> [Dataset entries]:
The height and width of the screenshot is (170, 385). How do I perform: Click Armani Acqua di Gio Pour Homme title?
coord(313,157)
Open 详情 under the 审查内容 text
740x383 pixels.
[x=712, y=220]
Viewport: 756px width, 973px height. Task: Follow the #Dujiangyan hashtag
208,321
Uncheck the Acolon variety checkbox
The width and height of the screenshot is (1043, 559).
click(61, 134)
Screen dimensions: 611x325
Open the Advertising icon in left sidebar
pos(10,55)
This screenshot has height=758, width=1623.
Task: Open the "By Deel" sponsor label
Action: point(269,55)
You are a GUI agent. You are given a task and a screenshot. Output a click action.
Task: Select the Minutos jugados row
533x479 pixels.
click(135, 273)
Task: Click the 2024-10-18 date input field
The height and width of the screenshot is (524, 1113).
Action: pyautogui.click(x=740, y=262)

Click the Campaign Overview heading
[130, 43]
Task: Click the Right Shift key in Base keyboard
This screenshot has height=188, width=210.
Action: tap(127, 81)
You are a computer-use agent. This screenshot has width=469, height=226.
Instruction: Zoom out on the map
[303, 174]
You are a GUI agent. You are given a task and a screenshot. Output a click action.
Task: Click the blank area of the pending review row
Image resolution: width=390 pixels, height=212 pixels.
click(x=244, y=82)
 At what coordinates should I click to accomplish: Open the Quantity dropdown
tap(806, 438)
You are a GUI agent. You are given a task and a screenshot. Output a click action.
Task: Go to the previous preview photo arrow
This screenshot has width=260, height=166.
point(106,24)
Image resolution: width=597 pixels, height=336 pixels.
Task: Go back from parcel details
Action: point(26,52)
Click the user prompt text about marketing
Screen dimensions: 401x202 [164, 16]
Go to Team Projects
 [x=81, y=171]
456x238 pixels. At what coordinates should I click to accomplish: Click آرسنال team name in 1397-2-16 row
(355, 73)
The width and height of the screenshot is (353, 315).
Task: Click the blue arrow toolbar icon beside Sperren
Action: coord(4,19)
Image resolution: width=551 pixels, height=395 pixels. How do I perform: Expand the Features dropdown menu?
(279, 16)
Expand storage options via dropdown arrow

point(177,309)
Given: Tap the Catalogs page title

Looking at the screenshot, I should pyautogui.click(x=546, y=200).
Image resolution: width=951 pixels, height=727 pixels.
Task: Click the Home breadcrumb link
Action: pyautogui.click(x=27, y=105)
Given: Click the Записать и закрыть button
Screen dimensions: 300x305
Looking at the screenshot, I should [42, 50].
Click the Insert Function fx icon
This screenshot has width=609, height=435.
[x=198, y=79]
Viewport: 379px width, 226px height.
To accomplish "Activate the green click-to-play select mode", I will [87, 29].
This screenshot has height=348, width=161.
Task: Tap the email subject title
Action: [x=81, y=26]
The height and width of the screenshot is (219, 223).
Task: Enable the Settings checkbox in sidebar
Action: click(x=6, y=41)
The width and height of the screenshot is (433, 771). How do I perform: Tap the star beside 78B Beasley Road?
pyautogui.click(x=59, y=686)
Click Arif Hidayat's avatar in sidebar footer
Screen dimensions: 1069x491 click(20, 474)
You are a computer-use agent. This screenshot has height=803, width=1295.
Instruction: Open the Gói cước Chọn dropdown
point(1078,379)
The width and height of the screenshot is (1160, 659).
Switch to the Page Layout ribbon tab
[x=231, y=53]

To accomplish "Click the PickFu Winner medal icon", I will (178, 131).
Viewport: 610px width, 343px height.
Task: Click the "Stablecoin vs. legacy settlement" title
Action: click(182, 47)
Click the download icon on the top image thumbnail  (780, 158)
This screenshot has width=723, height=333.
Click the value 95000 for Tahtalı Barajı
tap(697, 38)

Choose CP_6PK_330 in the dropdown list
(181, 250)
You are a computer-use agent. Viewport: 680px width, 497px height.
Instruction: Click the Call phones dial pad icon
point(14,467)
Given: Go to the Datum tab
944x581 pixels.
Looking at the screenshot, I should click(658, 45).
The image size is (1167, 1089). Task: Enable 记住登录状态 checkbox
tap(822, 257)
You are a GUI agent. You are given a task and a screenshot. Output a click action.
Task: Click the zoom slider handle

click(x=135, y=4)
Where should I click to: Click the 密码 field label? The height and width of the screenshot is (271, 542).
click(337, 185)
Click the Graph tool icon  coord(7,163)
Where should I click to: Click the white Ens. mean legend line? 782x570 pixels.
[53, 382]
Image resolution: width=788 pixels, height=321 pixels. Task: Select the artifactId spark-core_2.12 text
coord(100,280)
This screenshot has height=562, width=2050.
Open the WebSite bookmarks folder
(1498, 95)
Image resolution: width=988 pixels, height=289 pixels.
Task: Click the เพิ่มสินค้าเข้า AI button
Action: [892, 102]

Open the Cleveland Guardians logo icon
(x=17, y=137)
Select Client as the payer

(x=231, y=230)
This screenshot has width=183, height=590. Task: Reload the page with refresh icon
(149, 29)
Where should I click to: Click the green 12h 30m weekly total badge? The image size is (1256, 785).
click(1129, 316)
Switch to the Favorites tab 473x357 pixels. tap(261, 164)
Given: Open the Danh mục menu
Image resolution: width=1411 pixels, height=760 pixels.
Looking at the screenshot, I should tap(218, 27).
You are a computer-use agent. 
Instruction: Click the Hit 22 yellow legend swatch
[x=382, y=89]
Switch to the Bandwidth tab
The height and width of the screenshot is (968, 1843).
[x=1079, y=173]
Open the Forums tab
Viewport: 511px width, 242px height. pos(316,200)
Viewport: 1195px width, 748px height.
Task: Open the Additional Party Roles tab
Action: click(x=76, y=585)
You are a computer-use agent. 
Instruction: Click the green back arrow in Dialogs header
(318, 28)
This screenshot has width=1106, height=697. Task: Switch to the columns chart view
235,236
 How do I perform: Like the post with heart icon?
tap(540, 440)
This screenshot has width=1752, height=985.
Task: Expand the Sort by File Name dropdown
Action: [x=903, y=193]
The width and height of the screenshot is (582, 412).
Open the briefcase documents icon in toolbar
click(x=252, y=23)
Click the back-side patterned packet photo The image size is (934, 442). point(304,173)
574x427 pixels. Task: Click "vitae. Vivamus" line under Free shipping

> [WORK REQUIRED]: What you return must be the entries, given again word for word.

> [ANSWER TO THE EXERCISE]:
The height and width of the screenshot is (170, 385). How do I perform: Click Armani Acqua di Gio Pour Homme title?
coord(313,157)
Open 详情 under the 审查内容 text
740x383 pixels.
[x=712, y=220]
Viewport: 756px width, 973px height. Task: Follow the #Dujiangyan hashtag
208,321
Uncheck the Acolon variety checkbox
The width and height of the screenshot is (1043, 559).
click(61, 134)
Screen dimensions: 611x325
Open the Advertising icon in left sidebar
pos(10,55)
This screenshot has height=758, width=1623.
Task: Open the "By Deel" sponsor label
Action: point(269,55)
You are a GUI agent. You are given a task and a screenshot. Output a click action.
Task: Select the Minutos jugados row
533x479 pixels.
click(135, 273)
Task: Click the 2024-10-18 date input field
The height and width of the screenshot is (524, 1113).
Action: pyautogui.click(x=740, y=262)

Click the Campaign Overview heading
[130, 43]
Task: Click the Right Shift key in Base keyboard
This screenshot has height=188, width=210.
Action: tap(127, 81)
You are a computer-use agent. This screenshot has width=469, height=226.
Instruction: Zoom out on the map
[303, 174]
You are a GUI agent. You are given a task and a screenshot. Output a click action.
Task: Click the blank area of the pending review row
Image resolution: width=390 pixels, height=212 pixels.
click(x=244, y=82)
 At what coordinates should I click to accomplish: Open the Quantity dropdown
tap(806, 438)
You are a GUI agent. You are given a task and a screenshot. Output a click action.
Task: Go to the previous preview photo arrow
This screenshot has width=260, height=166.
point(106,24)
Image resolution: width=597 pixels, height=336 pixels.
Task: Go back from parcel details
Action: point(26,52)
Click the user prompt text about marketing
Screen dimensions: 401x202 [164, 16]
Go to Team Projects
 [x=81, y=171]
456x238 pixels. At what coordinates should I click to accomplish: Click آرسنال team name in 1397-2-16 row
(355, 73)
The width and height of the screenshot is (353, 315).
Task: Click the blue arrow toolbar icon beside Sperren
Action: coord(4,19)
Image resolution: width=551 pixels, height=395 pixels. How do I perform: Expand the Features dropdown menu?
(279, 16)
Expand storage options via dropdown arrow

point(177,309)
Given: Tap the Catalogs page title

Looking at the screenshot, I should pyautogui.click(x=546, y=200).
Image resolution: width=951 pixels, height=727 pixels.
Task: Click the Home breadcrumb link
Action: pyautogui.click(x=27, y=105)
Given: Click the Записать и закрыть button
Screen dimensions: 300x305
Looking at the screenshot, I should [42, 50].
Click the Insert Function fx icon
This screenshot has width=609, height=435.
[x=198, y=79]
Viewport: 379px width, 226px height.
To accomplish "Activate the green click-to-play select mode", I will [87, 29].
This screenshot has height=348, width=161.
Task: Tap the email subject title
Action: [x=81, y=26]
The height and width of the screenshot is (219, 223).
Task: Enable the Settings checkbox in sidebar
Action: click(x=6, y=41)
The width and height of the screenshot is (433, 771). How do I perform: Tap the star beside 78B Beasley Road?
pyautogui.click(x=59, y=686)
Click Arif Hidayat's avatar in sidebar footer
Screen dimensions: 1069x491 click(20, 474)
You are a computer-use agent. This screenshot has height=803, width=1295.
Instruction: Open the Gói cước Chọn dropdown
point(1078,379)
The width and height of the screenshot is (1160, 659).
Switch to the Page Layout ribbon tab
[x=231, y=53]

To accomplish "Click the PickFu Winner medal icon", I will (178, 131).
Viewport: 610px width, 343px height.
Task: Click the "Stablecoin vs. legacy settlement" title
Action: click(182, 47)
Click the download icon on the top image thumbnail  (780, 158)
This screenshot has width=723, height=333.
Click the value 95000 for Tahtalı Barajı
tap(697, 38)

Choose CP_6PK_330 in the dropdown list
(181, 250)
You are a computer-use agent. Viewport: 680px width, 497px height.
Instruction: Click the Call phones dial pad icon
point(14,467)
Given: Go to the Datum tab
944x581 pixels.
Looking at the screenshot, I should click(658, 45).
The image size is (1167, 1089). Task: Enable 记住登录状态 checkbox
tap(822, 257)
You are a GUI agent. You are given a task and a screenshot. Output a click action.
Task: Click the zoom slider handle

click(x=135, y=4)
Where should I click to: Click the 密码 field label? The height and width of the screenshot is (271, 542).
click(337, 185)
Click the Graph tool icon  coord(7,163)
Where should I click to: Click the white Ens. mean legend line? 782x570 pixels.
[53, 382]
Image resolution: width=788 pixels, height=321 pixels. Task: Select the artifactId spark-core_2.12 text
coord(100,280)
This screenshot has height=562, width=2050.
Open the WebSite bookmarks folder
(1498, 95)
Image resolution: width=988 pixels, height=289 pixels.
Task: Click the เพิ่มสินค้าเข้า AI button
Action: [892, 102]

Open the Cleveland Guardians logo icon
(x=17, y=137)
Select Client as the payer

(x=231, y=230)
This screenshot has width=183, height=590. Task: Reload the page with refresh icon
(149, 29)
Where should I click to: Click the green 12h 30m weekly total badge? The image size is (1256, 785).
click(1129, 316)
Switch to the Favorites tab 473x357 pixels. tap(261, 164)
Given: Open the Danh mục menu
Image resolution: width=1411 pixels, height=760 pixels.
Looking at the screenshot, I should tap(218, 27).
You are a computer-use agent. 
Instruction: Click the Hit 22 yellow legend swatch
[x=382, y=89]
Switch to the Bandwidth tab
The height and width of the screenshot is (968, 1843).
[x=1079, y=173]
Open the Forums tab
Viewport: 511px width, 242px height. pos(316,200)
Viewport: 1195px width, 748px height.
Task: Open the Additional Party Roles tab
Action: click(x=76, y=585)
You are a computer-use agent. 
Instruction: Click the green back arrow in Dialogs header
(318, 28)
This screenshot has width=1106, height=697. Task: Switch to the columns chart view
235,236
 How do I perform: Like the post with heart icon?
tap(540, 440)
This screenshot has width=1752, height=985.
Task: Expand the Sort by File Name dropdown
Action: [x=903, y=193]
The width and height of the screenshot is (582, 412).
Open the briefcase documents icon in toolbar
click(x=252, y=23)
Click the back-side patterned packet photo The image size is (934, 442). point(304,173)
574x427 pixels. Task: Click "vitae. Vivamus" line under Free shipping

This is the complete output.